◆ Aim of the exercise
Return the lines below exactly as they appear, please, starting with the first and ending with the one that contains "Task: Enable Clear Price for first row".

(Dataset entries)
#####
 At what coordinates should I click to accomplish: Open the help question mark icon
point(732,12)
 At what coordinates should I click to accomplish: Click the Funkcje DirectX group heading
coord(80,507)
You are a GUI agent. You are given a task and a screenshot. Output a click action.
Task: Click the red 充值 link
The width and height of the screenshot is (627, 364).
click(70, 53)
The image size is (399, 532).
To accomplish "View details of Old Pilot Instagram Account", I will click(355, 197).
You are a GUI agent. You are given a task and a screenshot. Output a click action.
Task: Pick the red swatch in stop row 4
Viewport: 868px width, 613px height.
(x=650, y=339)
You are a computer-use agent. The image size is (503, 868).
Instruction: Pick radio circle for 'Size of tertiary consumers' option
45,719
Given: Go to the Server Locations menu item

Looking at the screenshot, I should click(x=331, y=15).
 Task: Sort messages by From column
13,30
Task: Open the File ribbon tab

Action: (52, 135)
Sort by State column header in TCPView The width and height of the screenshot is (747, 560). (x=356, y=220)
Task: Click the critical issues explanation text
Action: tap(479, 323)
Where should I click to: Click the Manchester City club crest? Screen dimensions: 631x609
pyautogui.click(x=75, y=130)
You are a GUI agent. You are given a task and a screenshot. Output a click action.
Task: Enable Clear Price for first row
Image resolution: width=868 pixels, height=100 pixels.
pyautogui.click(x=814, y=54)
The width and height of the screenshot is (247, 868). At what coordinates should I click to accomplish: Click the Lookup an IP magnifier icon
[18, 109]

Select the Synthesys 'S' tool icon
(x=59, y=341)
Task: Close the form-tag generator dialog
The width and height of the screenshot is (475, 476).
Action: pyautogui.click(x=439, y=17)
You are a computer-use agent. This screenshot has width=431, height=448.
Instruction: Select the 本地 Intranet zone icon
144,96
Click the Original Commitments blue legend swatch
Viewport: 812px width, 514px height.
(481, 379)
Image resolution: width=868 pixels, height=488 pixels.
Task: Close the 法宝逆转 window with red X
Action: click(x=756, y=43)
#####
◆ Reply to the task
 At what coordinates should I click to accomplish: Open the help question mark icon
point(732,12)
 At what coordinates should I click to accomplish: Click the Funkcje DirectX group heading
coord(80,507)
You are a GUI agent. You are given a task and a screenshot. Output a click action.
Task: Click the red 充值 link
The width and height of the screenshot is (627, 364).
click(70, 53)
The image size is (399, 532).
To accomplish "View details of Old Pilot Instagram Account", I will click(355, 197).
You are a GUI agent. You are given a task and a screenshot. Output a click action.
Task: Pick the red swatch in stop row 4
Viewport: 868px width, 613px height.
(x=650, y=339)
You are a computer-use agent. The image size is (503, 868).
Instruction: Pick radio circle for 'Size of tertiary consumers' option
45,719
Given: Go to the Server Locations menu item

Looking at the screenshot, I should click(x=331, y=15).
 Task: Sort messages by From column
13,30
Task: Open the File ribbon tab

Action: (52, 135)
Sort by State column header in TCPView The width and height of the screenshot is (747, 560). (x=356, y=220)
Task: Click the critical issues explanation text
Action: tap(479, 323)
Where should I click to: Click the Manchester City club crest? Screen dimensions: 631x609
pyautogui.click(x=75, y=130)
You are a GUI agent. You are given a task and a screenshot. Output a click action.
Task: Enable Clear Price for first row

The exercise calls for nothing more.